**ПРЕДОСТАВЛЕННЫЙ ТЕКСТ**
○ ○ ○ ○ ○

<<
>>

Раздел 2. Неокультуралистская теория М. Аллио

По мнению некоторых специалистов, традиционные и совре­менные общества разделяет глубокая пропасть. С середины XX в. человечество вступило и особую эру[88], специфические признаки которой оставляют традиционные общества в другом измерении.
Некоторую часть из них составляют технологические новшества: ядерная энергетика, кибернетика, генетика. Другие относятся к со­циальной области: в условиях больших городов исчезают отноше­ния соседства, уменьшается численность семьи, частично отверга­ется религия, а также многие социальные модели: отменяются сословные привилегии, устанавливается равноправие полов, уве­личивается продолжительность свободного времени, сомнение бе­рет верх над верой, равенство — над иерархией.

Эта точка зрения, на наш взгляд, вызывает серьезные возра­жения. С одной стороны, вышеописанная модель образа жизни касается преимущественно западных наций. С другой стороны, и в конце XX в. на Западе не все так однозначно. Что касается семьи, то мы увидим, что семейные связи продолжают играть значитель­ную роль; привилегии мужчин сильно потеснены, но было бы ошиб­кой считать, что они полностью исчезли (свидетельство тому — разница в заработной плате), и сомнительно, чтобы в ближайшем будущем воцарилось фактическое равноправие полов. В культур - ном плане тяготение к некоему духовному идеалу не утрачено, он лишь облачен в другие формы (природа, чувства); процесс упадка католической религии, похоже, приостановился[89] (не говоря уже о распространении ислама). Также приходится усомниться в том, что равенство окончательно восторжествовало над иерархией (эта тенденция стала меняться в конце 70-х годов). Наконец, известно, что некоторые исследователи считают государство необходимым институтом, который будет видоизменяться по мере развития об­щества, но не исчезнет. Со своей стороны, мы полагаем, что, если и существует разрыв между традиционными и современными об­ществами, то он не так велик, как кажется.

В предыдущих главах мы констатировали, что различия в правовых системах носят ско­рее, количественный, чем качественный характер. Эти системы не идентичны и в то же время не отрицают друг друга.

○ ○ ○ ○ ○

**СОДЕРЖИМОЕ НАБОРА ДАННЫХ**

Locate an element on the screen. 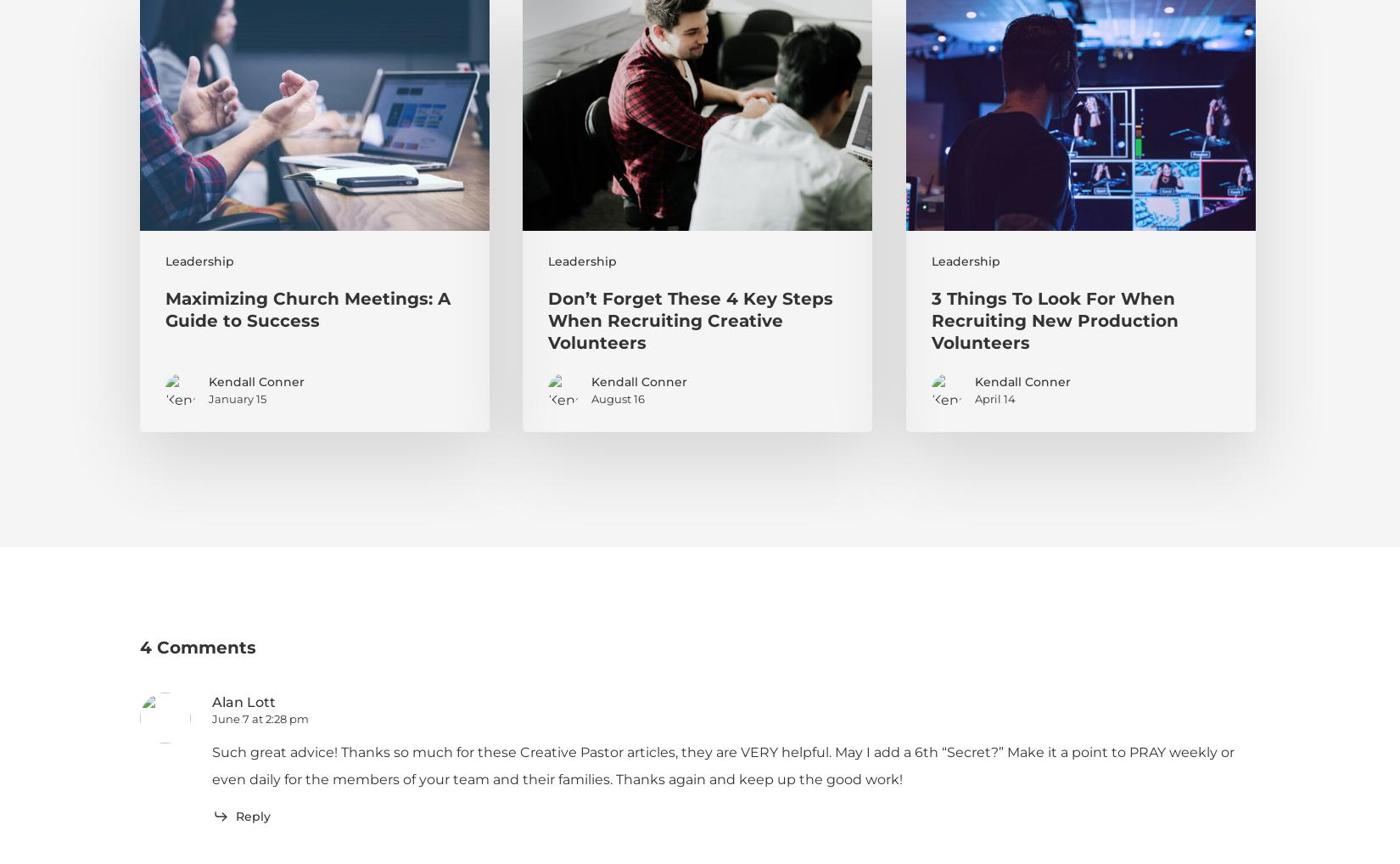 The image size is (1400, 864). '4 Comments' is located at coordinates (198, 646).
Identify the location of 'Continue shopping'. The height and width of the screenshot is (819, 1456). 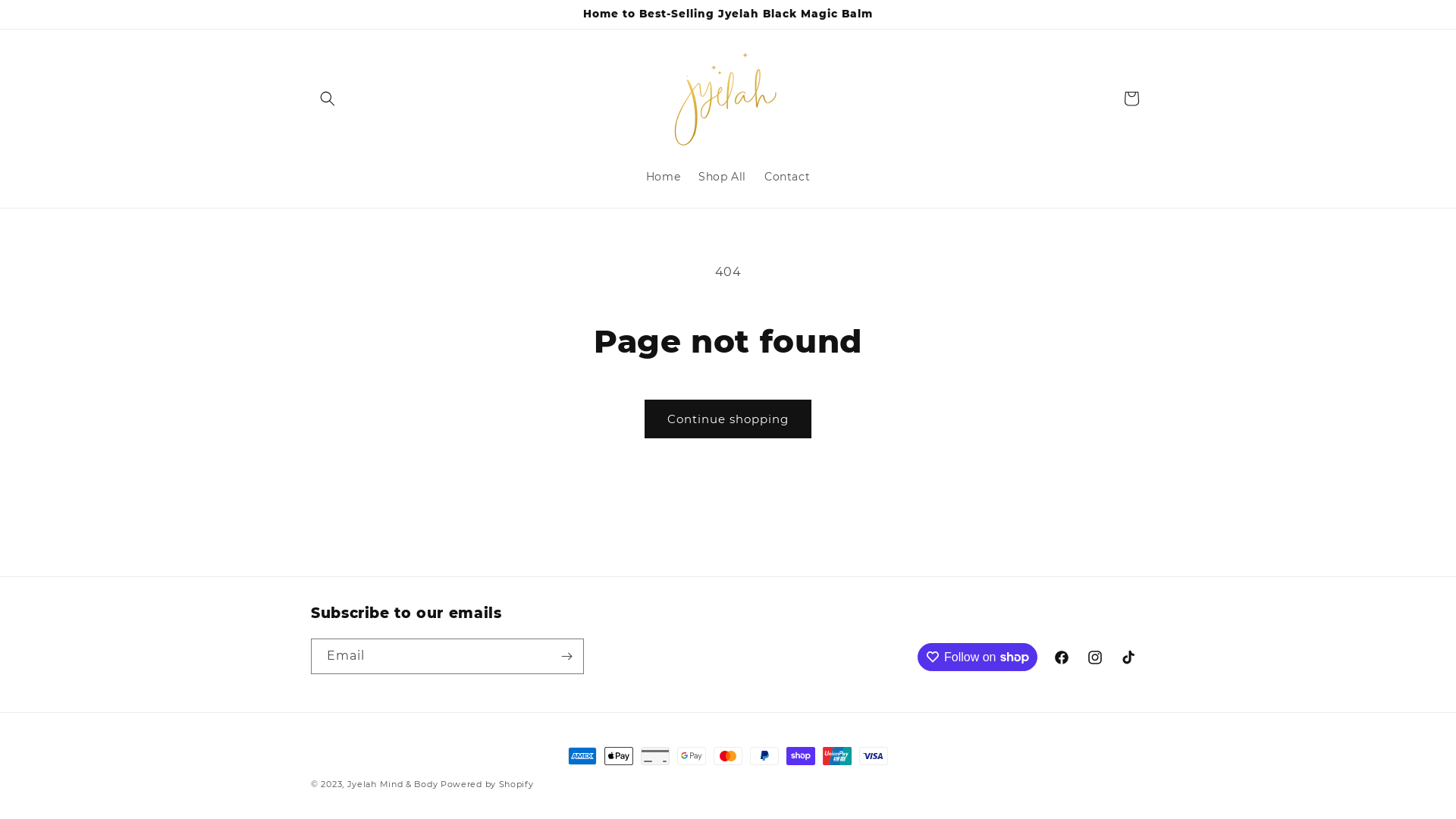
(728, 419).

○ ○ ○ ○ ○

**ЧТО НУЖНО СДЕЛАТЬ**
Перепишите без изменений отрывок из текста о традиционных и современных обществах: от слов «По мнению некоторых» до слов «в другом измерении.» включительно.

**ПРАВИЛЬНЫЙ ОТВЕТ**
По мнению некоторых специалистов, традиционные и совре­менные общества разделяет глубокая пропасть. С середины XX в. человечество вступило и особую эру[88], специфические признаки которой оставляют традиционные общества в другом измерении.